## [What to work on]
Among the following entries, say how many lines contain the word "agent"; the answer is a number and nothing else.

(Pixel coordinate grounding data)
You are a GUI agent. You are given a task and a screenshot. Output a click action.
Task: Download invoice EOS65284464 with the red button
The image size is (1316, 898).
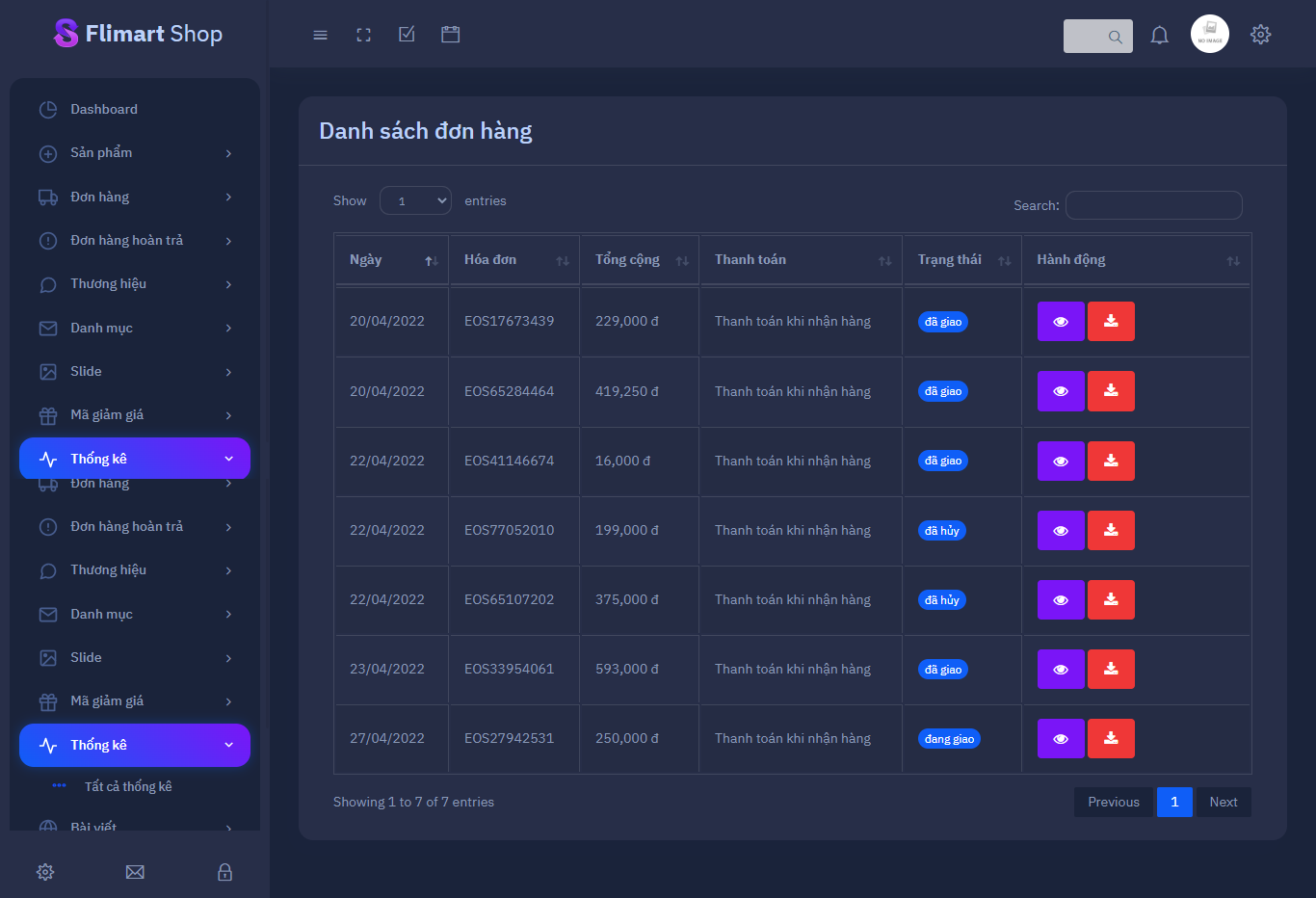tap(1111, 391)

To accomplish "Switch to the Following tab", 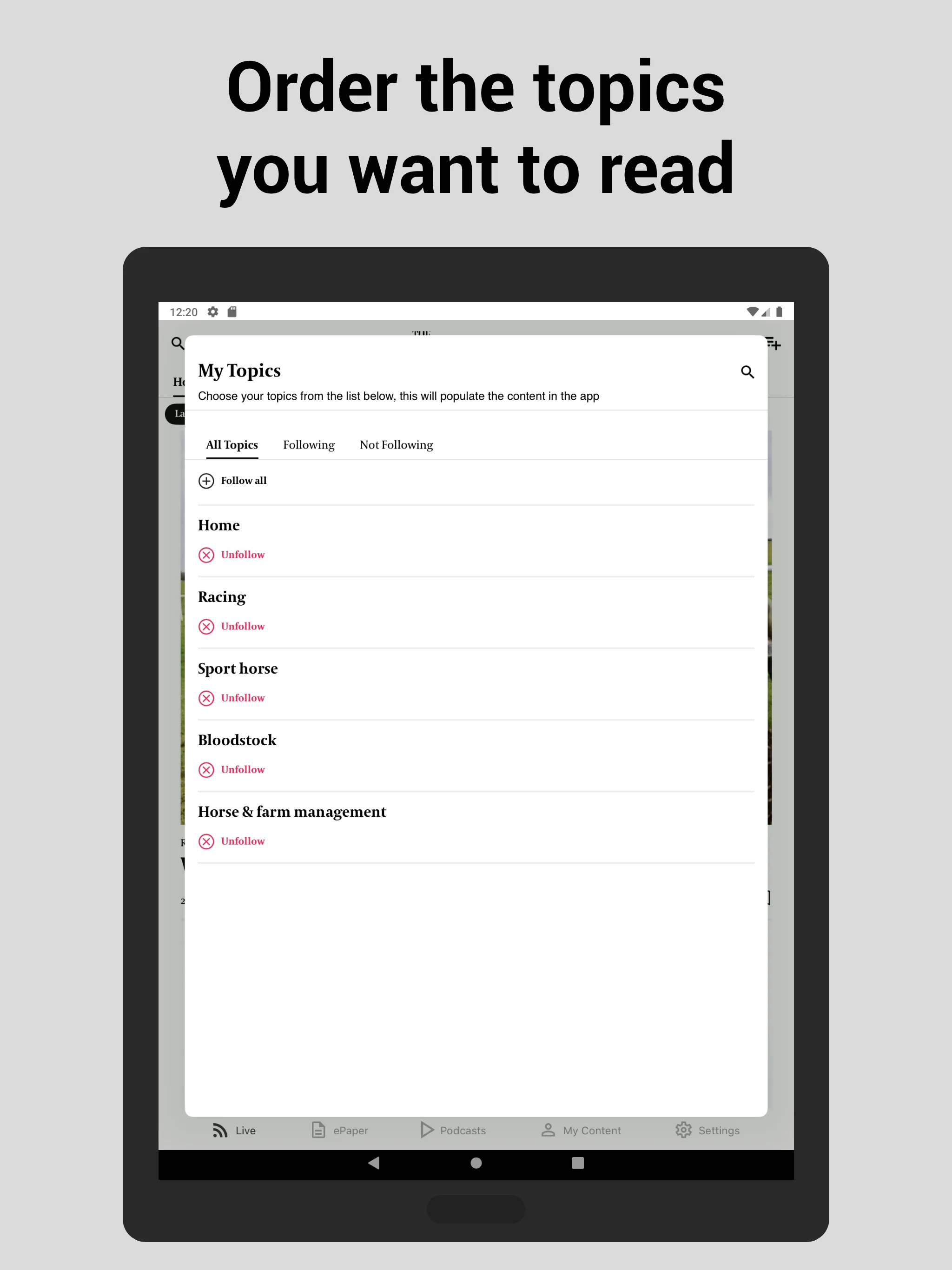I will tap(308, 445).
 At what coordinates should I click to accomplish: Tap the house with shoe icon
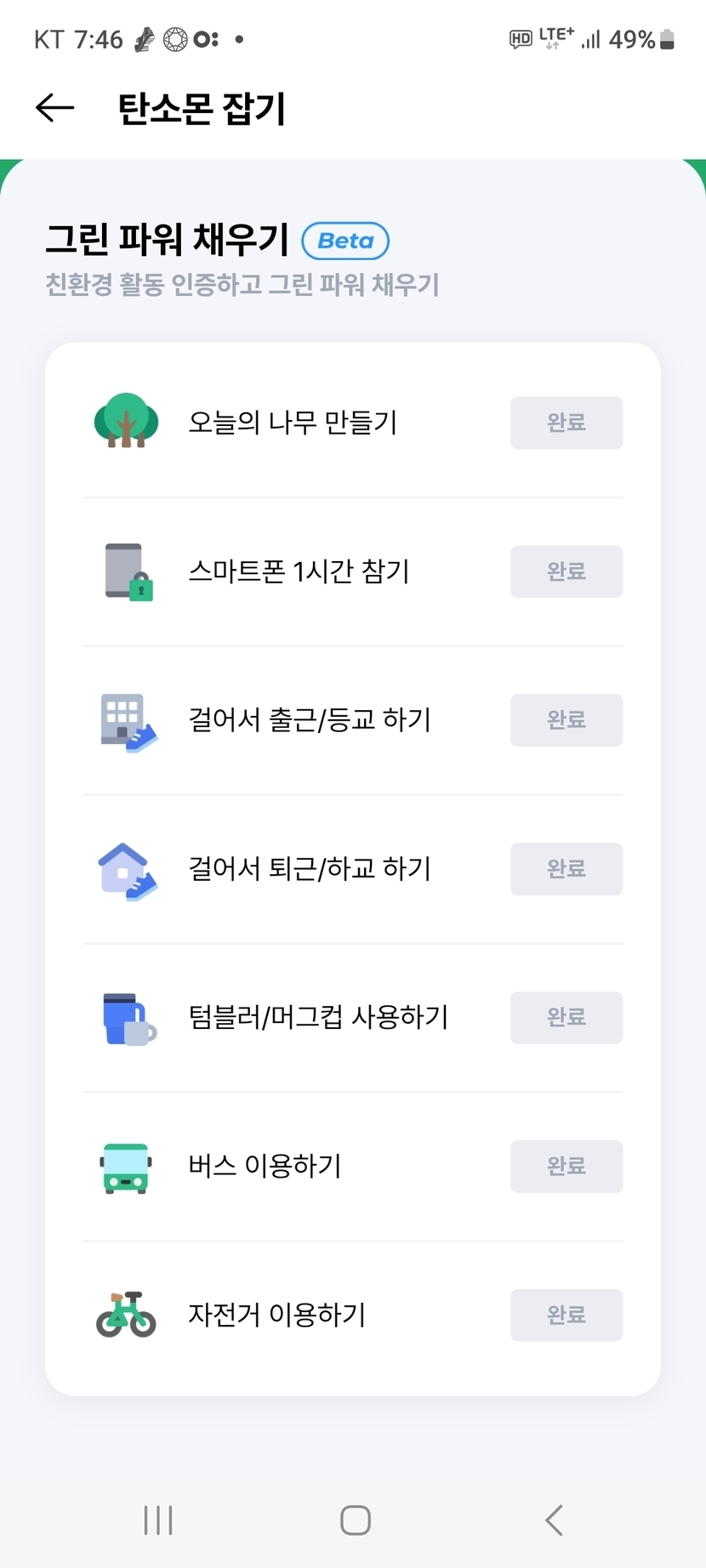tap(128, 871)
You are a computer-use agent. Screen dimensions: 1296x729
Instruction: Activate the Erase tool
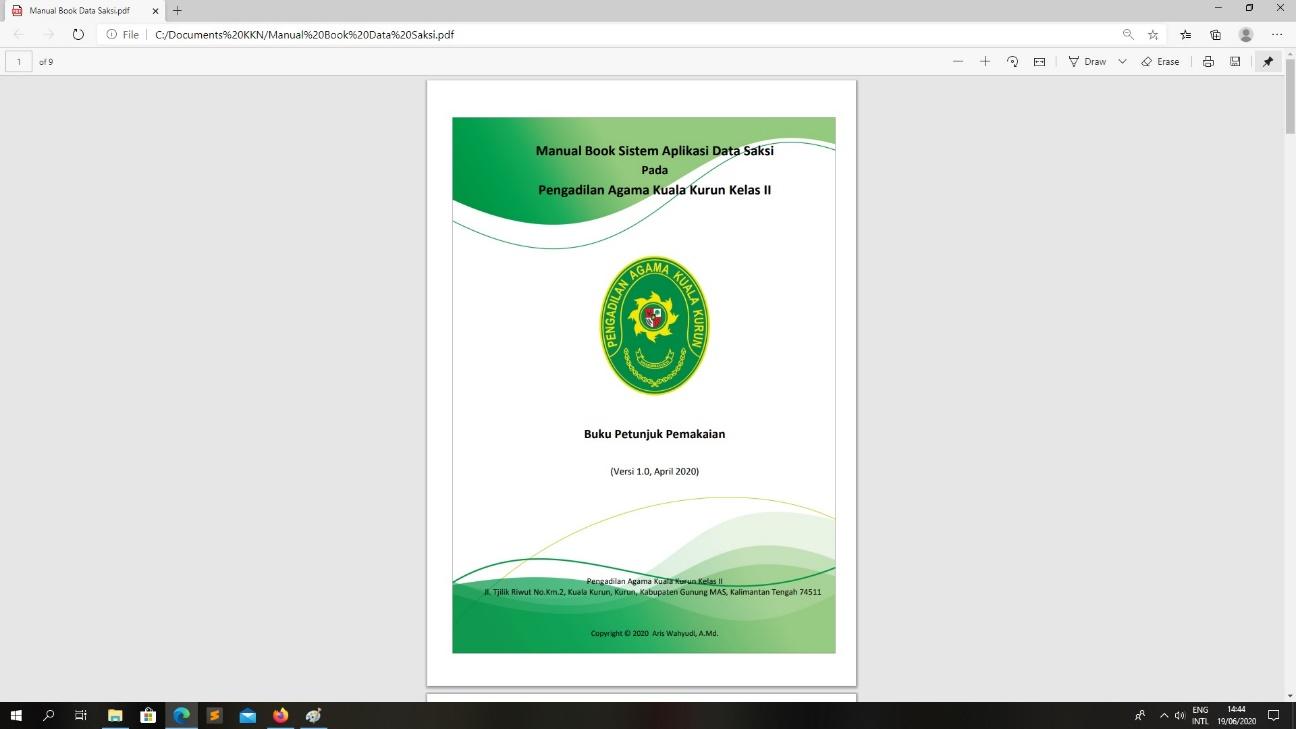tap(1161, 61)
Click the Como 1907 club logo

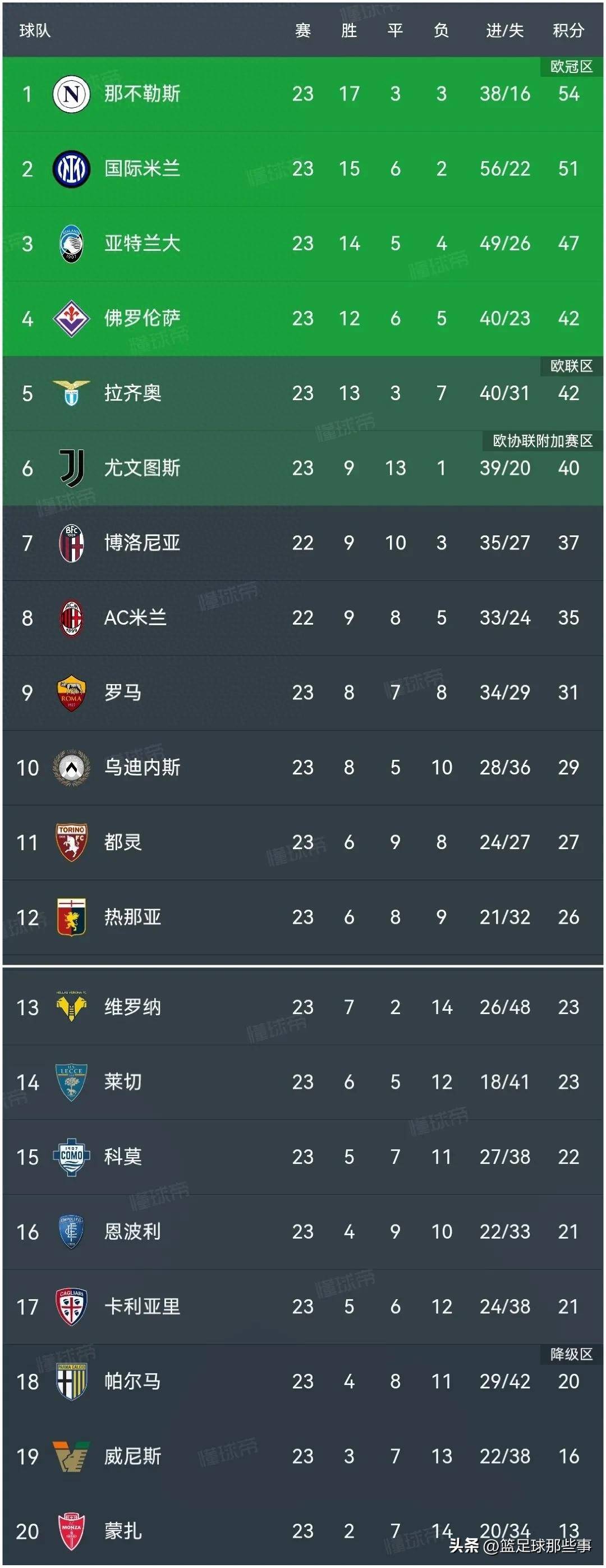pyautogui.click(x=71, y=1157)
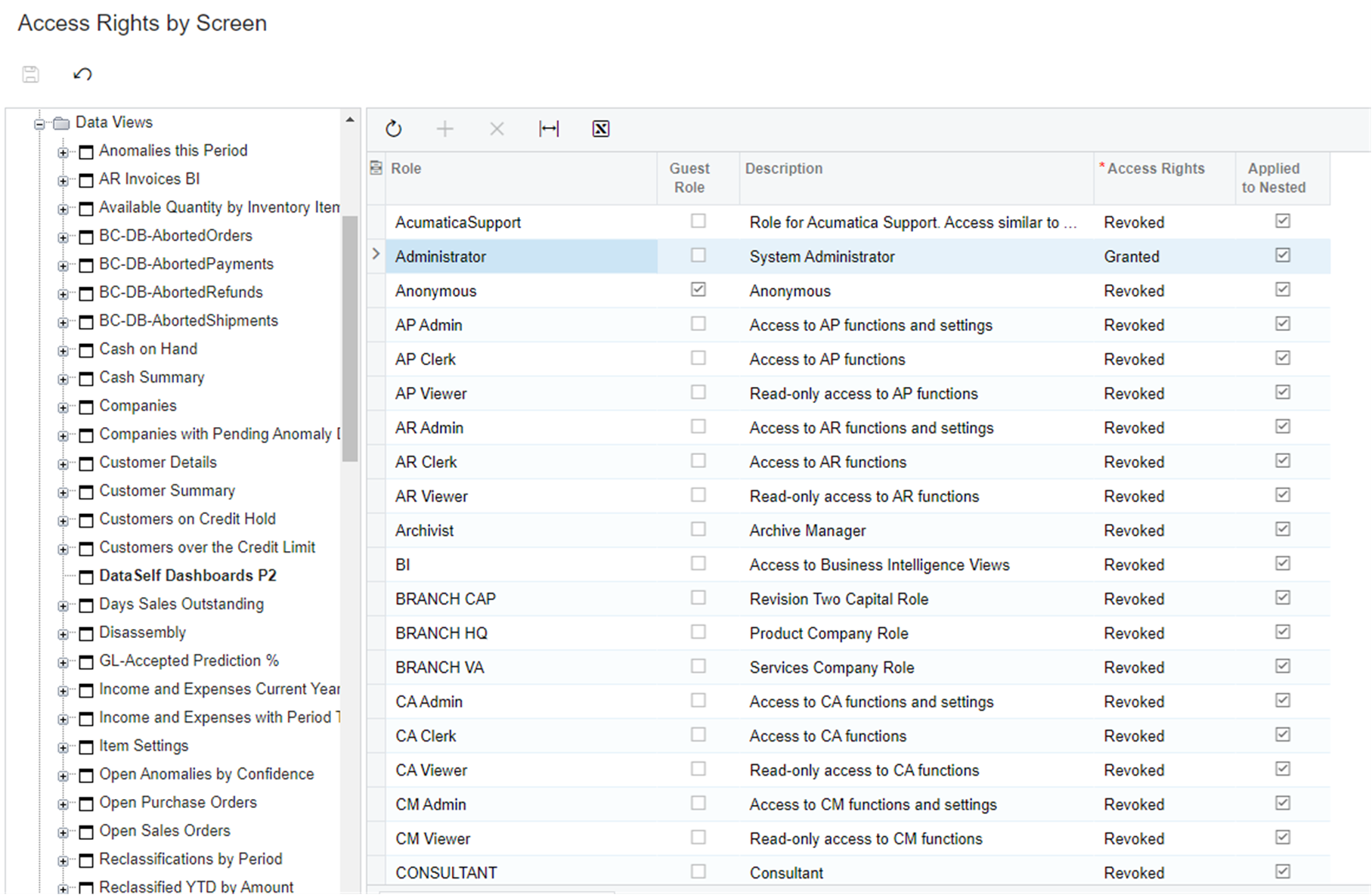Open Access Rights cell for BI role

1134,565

## [Output of the exercise]
2